I think this second part I will be able to manage if I solve the problem of the code above if I fix the login/password/form problem.
Any help guys
回答1:
You could directly set the search term in the URL, without need to log into stackoverflow
:
library(rvest)
getStackQuestions <- function(search) {
stackoverflow <- read_html(paste0('https://stackoverflow.com/questions/tagged/',search,'?tab=Newest'))
questions <- stackoverflow %>% html_nodes(".question-hyperlink:not(.mb0)")
question.href <- questions %>% html_attr('href')
question.text <- questions %>% html_text()

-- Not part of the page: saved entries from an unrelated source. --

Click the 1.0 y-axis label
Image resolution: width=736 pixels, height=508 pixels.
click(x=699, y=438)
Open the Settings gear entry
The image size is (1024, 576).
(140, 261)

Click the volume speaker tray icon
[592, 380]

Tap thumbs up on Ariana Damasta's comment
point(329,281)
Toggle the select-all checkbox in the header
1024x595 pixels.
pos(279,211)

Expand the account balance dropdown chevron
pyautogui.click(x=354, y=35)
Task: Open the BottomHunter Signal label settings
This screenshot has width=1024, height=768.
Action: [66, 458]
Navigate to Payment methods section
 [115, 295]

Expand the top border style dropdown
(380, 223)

questions <- data.frame( text = question.text, href = paste0("https://stackoverflow.com",question.href))
questions
}
tidyverse_questions <- getStackQuestions('tidyverse')
head(tidyverse_questions$text)
[1] "Python/Pandas equivalent of across and weighted average"
[2] "Transforming columns based off separate dataframe - R solution"
[3] "Group by summarize in between dates with dplyr"
[4] "Transpose complex data.frame with tidyR"
[5] "Create 1 composite variable derived from different combinations of values of 2nd variable that are separated by specific levels of 3rd variable"
[6] "extracting a cv.glmnet object from Tune_results"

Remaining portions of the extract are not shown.